Family-Based Adjustment of Status
The Immigration and Nationality Act (INA) permits the lawful change of an individual’s immigration status while in the U.S. from temporary (nonimmigrant) to permanent (immigrant) if the individual was inspected and admitted into the United States and meets all the required qualifications for a green card, which officially grants a person permanent residence. The common term for this change is “adjustment of status,” or AOS. Through AOS, an eligible person already in the United States can get a green card without having to return to their home country for visa processing.
Many people obtain permanent residence through Family-Based Adjustment of Status in which a family member files a petition on their behalf.
If you have a family member you would like to help immigrate to the U.S., you will need to file a Form I-130, or Petition for Alien Relative, for them. In order to sponsor a relative or future relative (like a fiancee or prospective adopted child) in this process, you will need to meet several requirements yourself. To help a family member immigrate, you must be one of the following:
- Citizen of the U.S.
- Permanent Resident of the U.S. (green card holder)
- A refugee who entered the U.S. as a refugee within the past 2 years
- A refugee granted asylee status within the past 2 years
Immediate relatives of a U.S. citizen may be eligible to have this petition filed at the same time that they file a Form I-485, Application to Register Permanent Residence or Adjust Status (also known as “concurrent filing”). An approved petition does not grant any benefits, but simply puts you in line for visa processing.
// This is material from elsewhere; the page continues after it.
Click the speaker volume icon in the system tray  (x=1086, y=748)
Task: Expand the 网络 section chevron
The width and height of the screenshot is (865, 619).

After you send a family-based adjustment of status application packet to U.S. Citizenship and Immigration Services (USCIS), they will schedule an interview with your family member. This meeting will typically take place at your relative’s local USCIS office. You (as the relative petitioning on their behalf) may or may not have to attend, depending on your relationship with your family member (note: if marriage-based, you will definitely be required to attend). An attorney can help explain any procedures or discuss legal issues with you, but you/your relative will need to answer certain questions at the interview.
If approved, your family member will be given a formal letter confirming their approval and several weeks later will receive their green card in the mail. However, there are several nuances to the entire procedure and there are many factors that can affect how your case proceeds.
This is where it is helpful to have an immigration attorney to assist you and/or your family member with your Family-Based Adjustment of Status. Depending on your current status and your relationship to your loved one, you may have different forms to fill out or guidelines to follow. A mistake in this process can jeopardize your loved one’s ability to become a permanent resident of the U.S. For reliable guidance in pursuing Family-Based Adjustment of Status, hire a knowledgeable immigration lawyer to assist you. Salmon-Haas has years of experience working with families in the U.S. immigration system. Give us a call today to speak with us about how we can help you or a loved one apply for Adjustment of Status.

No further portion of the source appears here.